Sunday, May 24, 2015
CHOOSING A DATA STORAGE OPTION
CHOOSING A DATA STORAGE OPTION
No one approach is right for all scenarios. If anyone says that a particular technology is the answer, the first thing to ask is "What is the question?" because different solutions are optimized for different things. The relational model has definite advantages; that’s why it’s been around for so long. But there are also downsides to SQL that can be addressed with a NoSQL solution.
Often, what we see work best is a composite approach in which SQL and NoSQL are used in a single solution. Even when people say they’re embracing NoSQL, a closer looks reveals that they’re using several different NoSQL frameworks—they’re using CouchDB, Redis, and Riak for different things. Even Facebook, which uses NoSQL solutions extensively, uses different NoSQL frameworks for different parts of the service. The flexibility to mix and match data storage approaches is one of the qualities that’s nice about the cloud; it’s easy to use multiple data solutions and integrate them in a single app.
Here are some questions to think about when you’re choosing an approach:
Data semantic | What is the core data storage and data access semantic (are you storing relational or unstructured data)?

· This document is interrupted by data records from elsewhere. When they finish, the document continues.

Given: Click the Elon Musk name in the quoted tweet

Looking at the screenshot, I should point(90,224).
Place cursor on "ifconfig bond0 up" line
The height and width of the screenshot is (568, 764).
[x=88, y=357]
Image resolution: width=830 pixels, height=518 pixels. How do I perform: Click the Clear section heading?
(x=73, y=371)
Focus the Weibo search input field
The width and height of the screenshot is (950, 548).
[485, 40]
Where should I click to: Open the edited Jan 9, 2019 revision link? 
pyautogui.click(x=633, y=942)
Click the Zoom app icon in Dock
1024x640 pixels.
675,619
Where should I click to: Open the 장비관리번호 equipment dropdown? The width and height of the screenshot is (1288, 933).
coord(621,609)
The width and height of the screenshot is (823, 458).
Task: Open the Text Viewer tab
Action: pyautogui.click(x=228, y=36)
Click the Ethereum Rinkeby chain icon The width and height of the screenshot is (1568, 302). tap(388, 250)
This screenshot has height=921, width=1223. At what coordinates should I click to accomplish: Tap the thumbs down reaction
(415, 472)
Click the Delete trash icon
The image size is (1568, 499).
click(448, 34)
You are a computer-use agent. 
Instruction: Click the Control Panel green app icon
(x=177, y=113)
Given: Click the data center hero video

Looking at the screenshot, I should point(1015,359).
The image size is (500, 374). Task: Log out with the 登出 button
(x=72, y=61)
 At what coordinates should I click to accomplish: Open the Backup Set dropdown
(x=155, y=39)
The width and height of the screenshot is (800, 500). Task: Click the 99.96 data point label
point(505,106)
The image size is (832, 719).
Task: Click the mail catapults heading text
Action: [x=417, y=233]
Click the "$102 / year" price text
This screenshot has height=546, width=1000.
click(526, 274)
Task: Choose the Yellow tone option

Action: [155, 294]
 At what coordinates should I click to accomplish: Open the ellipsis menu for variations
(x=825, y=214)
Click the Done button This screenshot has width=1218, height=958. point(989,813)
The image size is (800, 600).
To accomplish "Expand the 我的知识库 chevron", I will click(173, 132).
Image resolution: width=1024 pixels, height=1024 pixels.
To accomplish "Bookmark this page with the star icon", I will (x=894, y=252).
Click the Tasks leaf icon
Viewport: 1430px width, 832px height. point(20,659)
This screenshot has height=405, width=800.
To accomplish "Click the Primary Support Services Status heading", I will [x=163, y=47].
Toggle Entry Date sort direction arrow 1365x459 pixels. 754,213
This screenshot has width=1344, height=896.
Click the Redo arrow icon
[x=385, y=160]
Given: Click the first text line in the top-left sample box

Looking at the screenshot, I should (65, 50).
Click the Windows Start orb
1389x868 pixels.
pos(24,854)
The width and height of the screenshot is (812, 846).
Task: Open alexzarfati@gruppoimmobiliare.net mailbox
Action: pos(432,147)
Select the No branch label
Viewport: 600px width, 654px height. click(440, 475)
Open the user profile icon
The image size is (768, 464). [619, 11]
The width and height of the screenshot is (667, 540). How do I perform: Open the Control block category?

Unstructured data such as media files fits best in Blob storage; a collection of related data such as products, inventories, suppliers, customer orders, etc., fits best in a relational database. |
Query support | How easy is it to query the data? What types of questions can be efficiently asked? Key/value data stores are very good at getting a single row when given a key value, but they are not so good for complex queries. For a user-profile data store in which you are always getting the data for one particular user, a key/value data store could work well. For a product catalog from which you want to get different groupings based on various product attributes, a relational database might work better. NoSQL databases can store large volumes of data efficiently, but you have to structure the database around how the app queries the data, and this makes ad hoc queries harder to do. With a relational database, you can build almost any kind of query. |
Functional projection | Can questions, aggregations, and so on be executed on the server? If you run SELECT COUNT(*) from a table in SQL, the DBMS will very efficiently do all the work on the server and return the number you’re looking for. If you want the same calculation from a NoSQL data store that doesn't support aggregation, this operation is an inefficient “unbounded query” and will probably time out. Even if the query succeeds, you have to retrieve all the data from the server and bring it to the client and count the rows on the client. What languages or types of expressions can be used? With a relational database, you can use SQL. With some NoSQL databases, such as Azure Table storage, you’ll be using [OData](http://www.odata.org/)[,](http://www.odata.org/) and all you can do is filter on the primary key and get projections (select a subset of the available fields). |
Ease of scalability | How often and how much will the data need to scale? Does the platform natively implement scale-out? How easy is it to add or remove capacity (size and throughput)? Relational databases and tables aren’t automatically partitioned to make them scalable, so they are difficult to scale beyond certain limitations. NoSQL data stores such as Azure Table storage inherently partition everything, and there is almost no limit to adding partitions. You can readily scale Table storage up to 200 terabytes, but the maximum database size for Azure SQL Database is 500 gigabytes. You can scale relational data by partitioning it into multiple databases, but setting up an application to support that model involves a lot of programming work. |
Instrumentation and Manageability | How easy is the platform to instrument, monitor, and manage? You need to remain informed about the health and performance of your data store, so you need to know up front what metrics a platform gives you for free and what you have to develop yourself. |
Operations | How easy is the platform to deploy and run on Azure? PaaS? IaaS? Linux? Azure Table storage and Azure SQL Database are easy to set up on Azure. Platforms that aren’t built-in Azure PaaS solutions require more effort. |
API Support | Is an API available that makes it easy to work with the platform? The Azure Table Service has an SDK with a .NET API that supports the .NET 4.5 asynchronous programming model. If you're writing a .NET app, the work to write and test the code will be much easier for the Azure Table Service than for a key/value column data store platform that has no API or a less comprehensive one. |
Transactional integrity and data consistency | Is it critical that the platform support transactions to guarantee data consistency? For keeping track of bulk emails sent, performance and low data-storage cost might be more important than automatic support for transactions or referential integrity in the data platform, making the Azure Table Service a good choice. For tracking bank account balances or purchase orders, a relational database platform that provides strong transactional guarantees would be a better choice. |
Business continuity | How easy are backup, restore, and disaster recovery? Sooner or later production data will become corrupted and you’ll need an undo function. Relational databases often have more fine-grained restore capabilities, such as the ability to restore to a point in time. Understanding what restore features are available in each platform you’re considering is an important factor to consider. |
Cost | If more than one platform can support your data workload, how do they compare in cost? For example, if you use ASP.NET Identity, you can store user profile data in Azure Table Service or Azure SQL Database. If you don't need the rich querying facilities of SQL Database, you might choose Azure Table storage in part because it costs much less for a given amount of storage. |
Microsoft generally recommends that you should know the answer to the questions in each of these categories before you choose your data storage solutions.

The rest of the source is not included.